— start of DATASET CONTENT —

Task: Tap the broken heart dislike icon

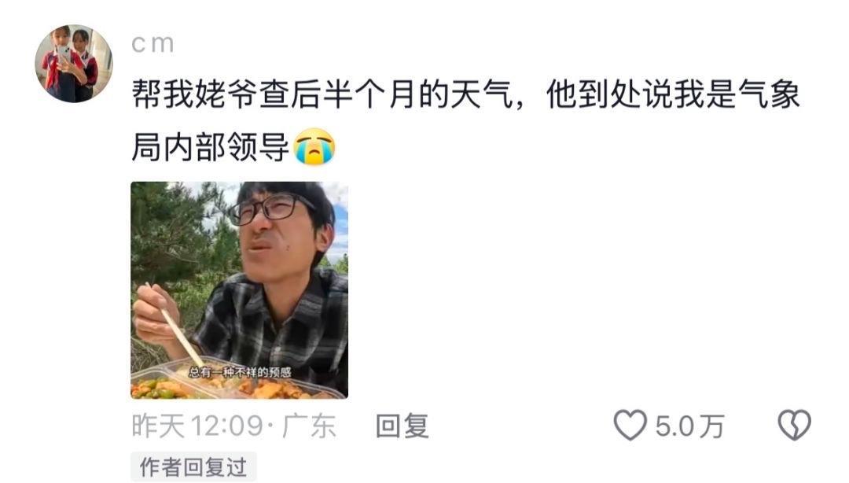Action: [x=794, y=425]

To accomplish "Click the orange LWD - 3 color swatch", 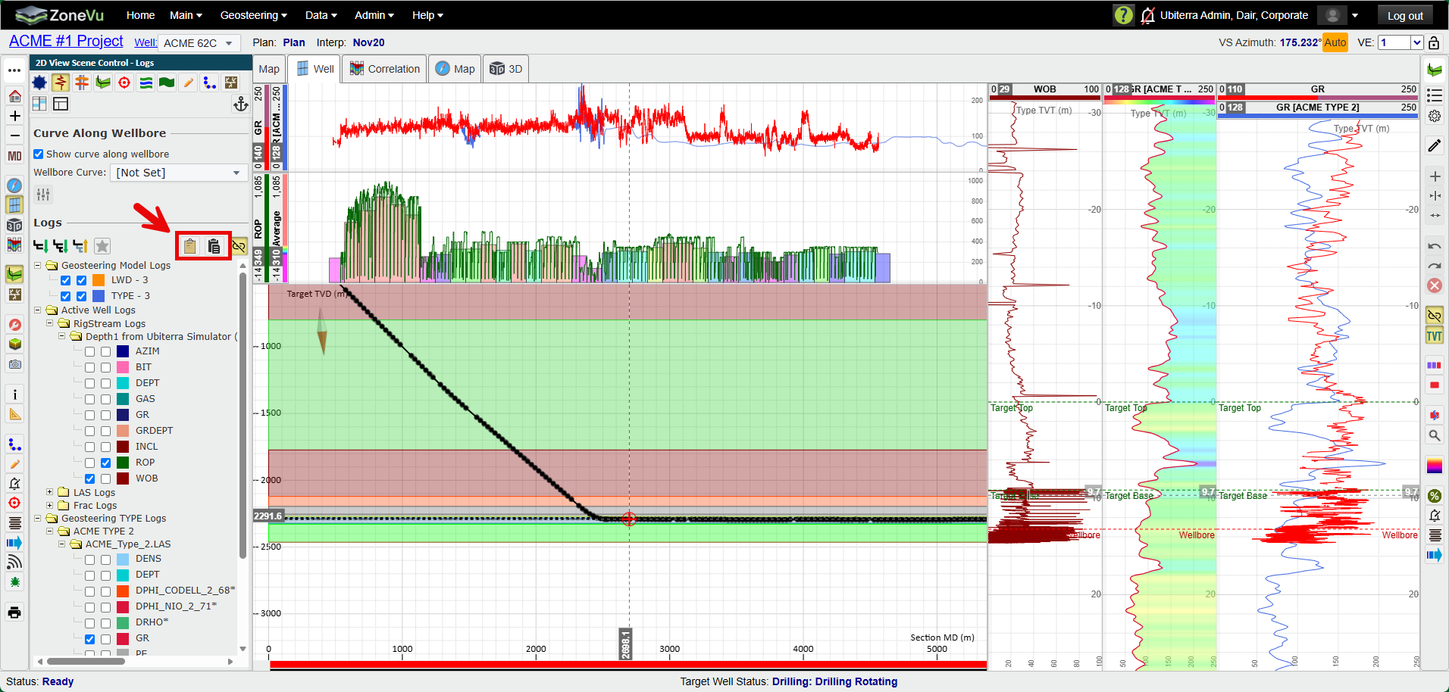I will pos(99,280).
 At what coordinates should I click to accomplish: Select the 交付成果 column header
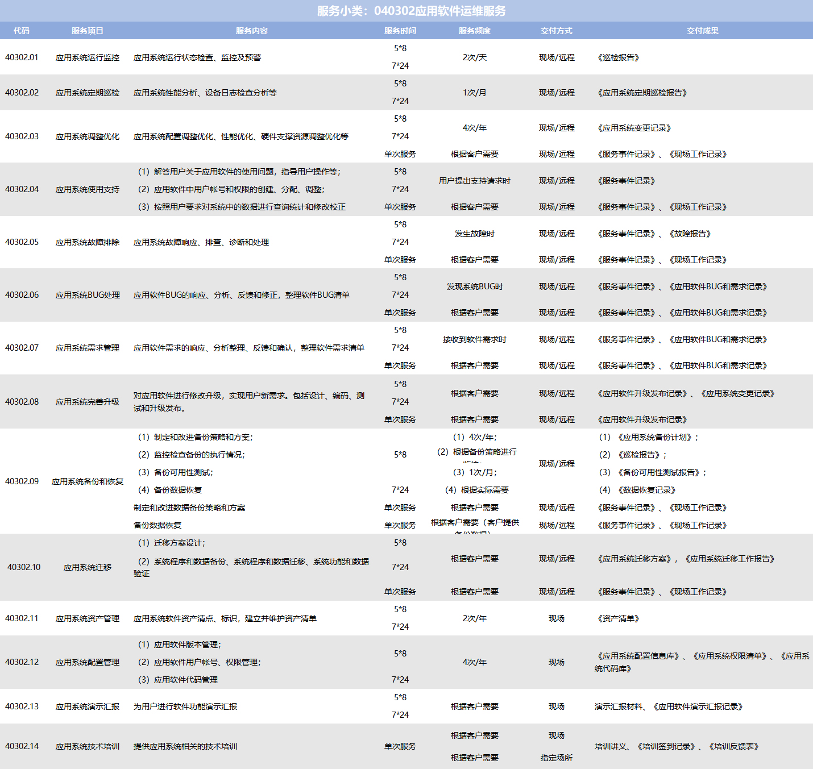(x=702, y=31)
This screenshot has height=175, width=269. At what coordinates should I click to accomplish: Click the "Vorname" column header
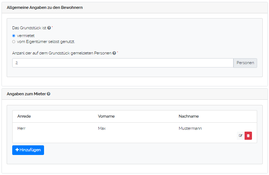click(106, 116)
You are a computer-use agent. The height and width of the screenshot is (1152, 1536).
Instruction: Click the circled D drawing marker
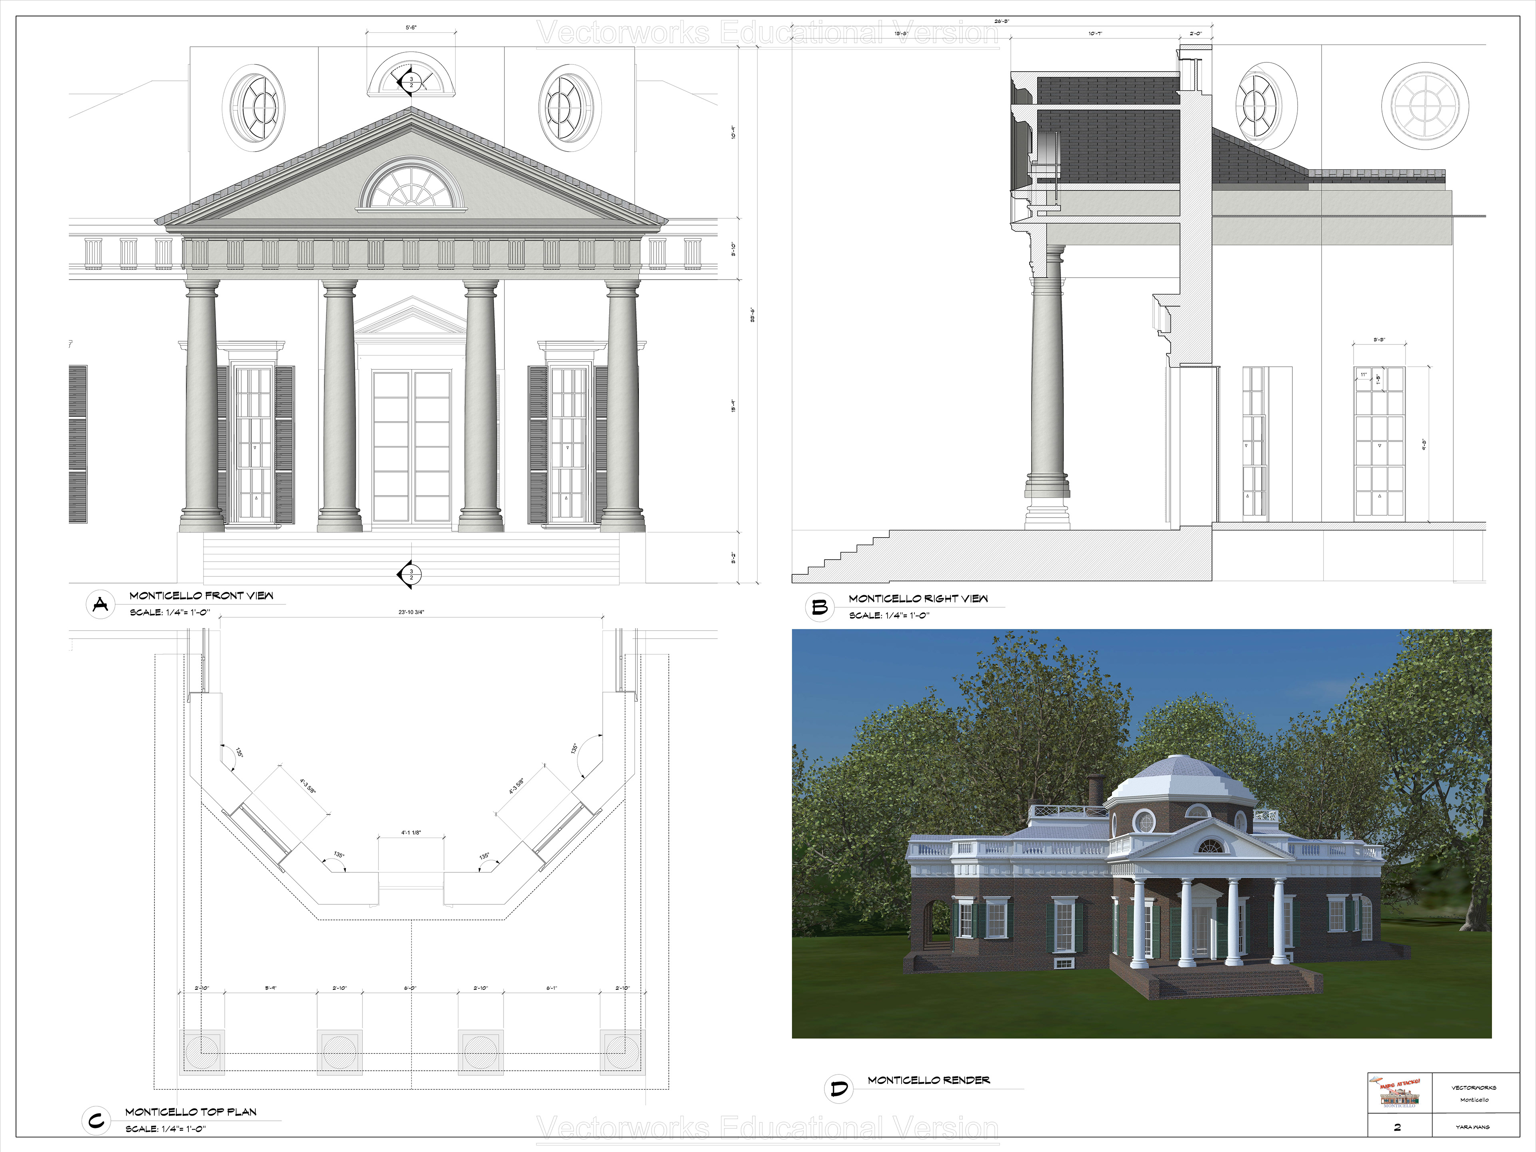839,1088
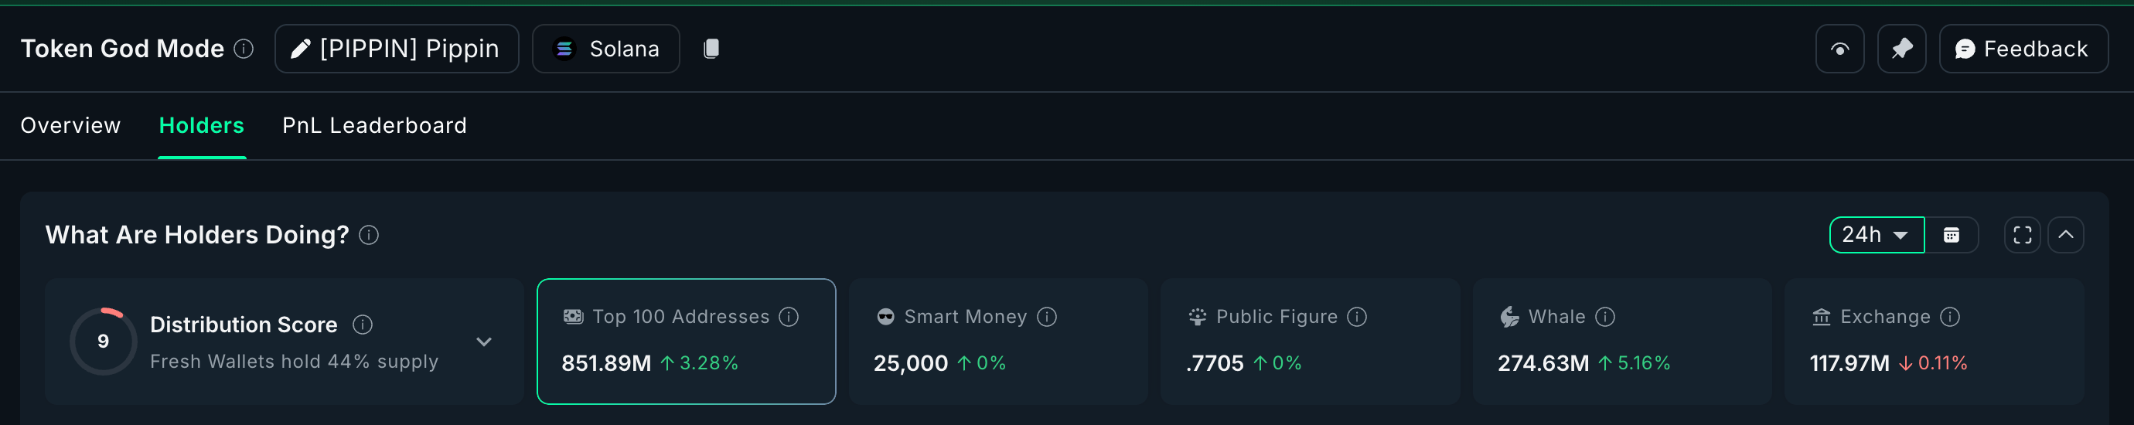Click the Solana chain selector

click(606, 49)
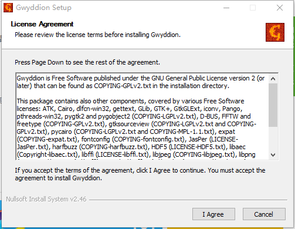Click the 'Nullsoft Install System v2.46' label
Viewport: 295px width, 229px height.
46,199
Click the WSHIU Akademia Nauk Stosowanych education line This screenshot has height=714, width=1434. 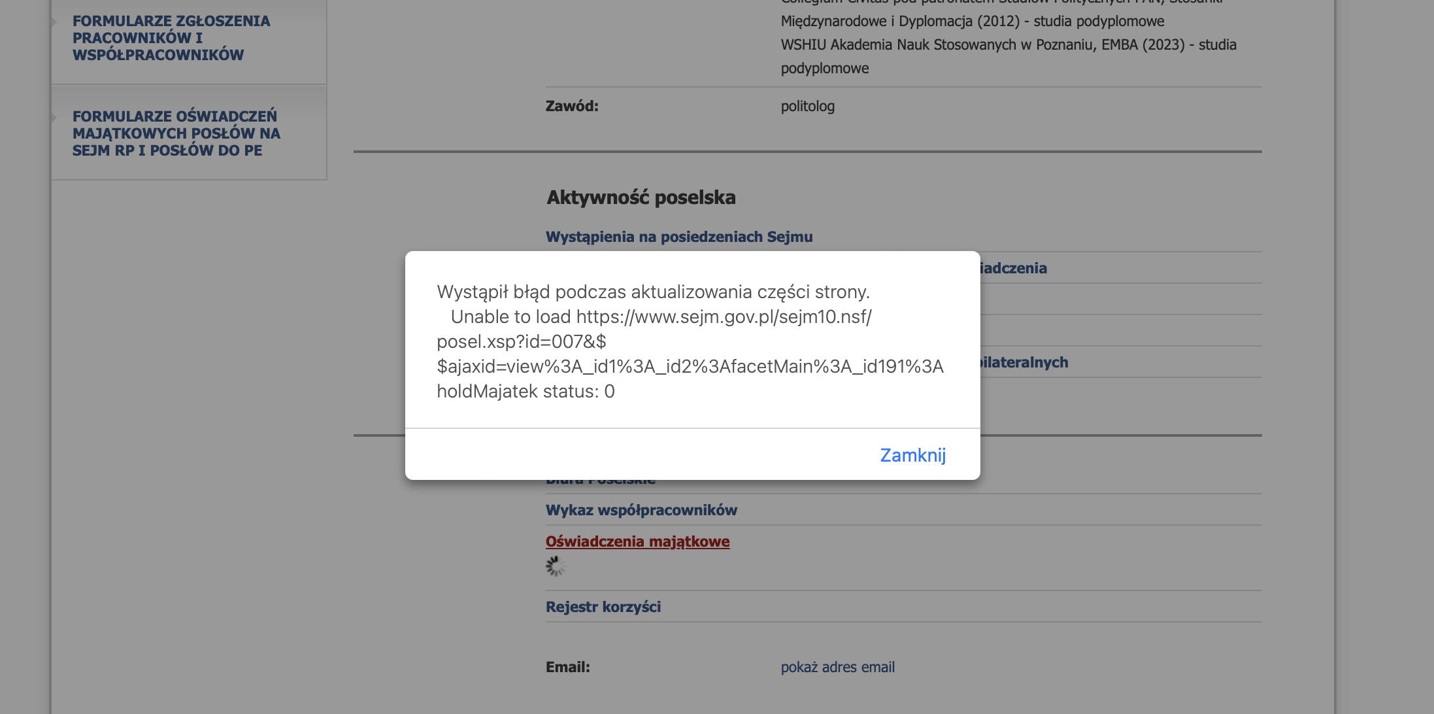(x=1009, y=56)
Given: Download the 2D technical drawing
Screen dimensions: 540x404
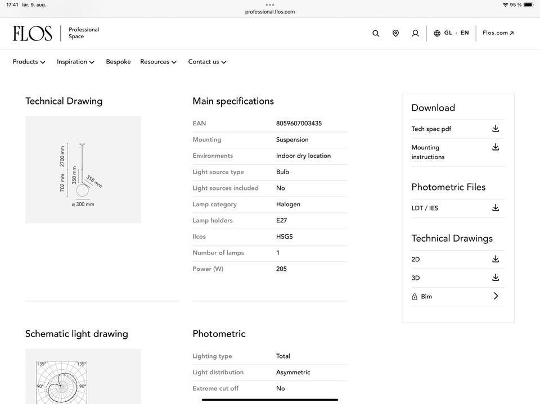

— end of DATASET CONTENT —

→ **PROBLEM REQUIREMENTS**: Turn the data, from the line containing "Given: Download the 2D technical drawing" through the end of the data, into a Markdown table with a Row column numbering each line and a Line column holding its text. Skip blank lines and leave out the pictures.

→ **TASK SOLUTION**:
| Row | Line |
|---|---|
| 1 | Given: Download the 2D technical drawing |
| 2 | Screen dimensions: 540x404 |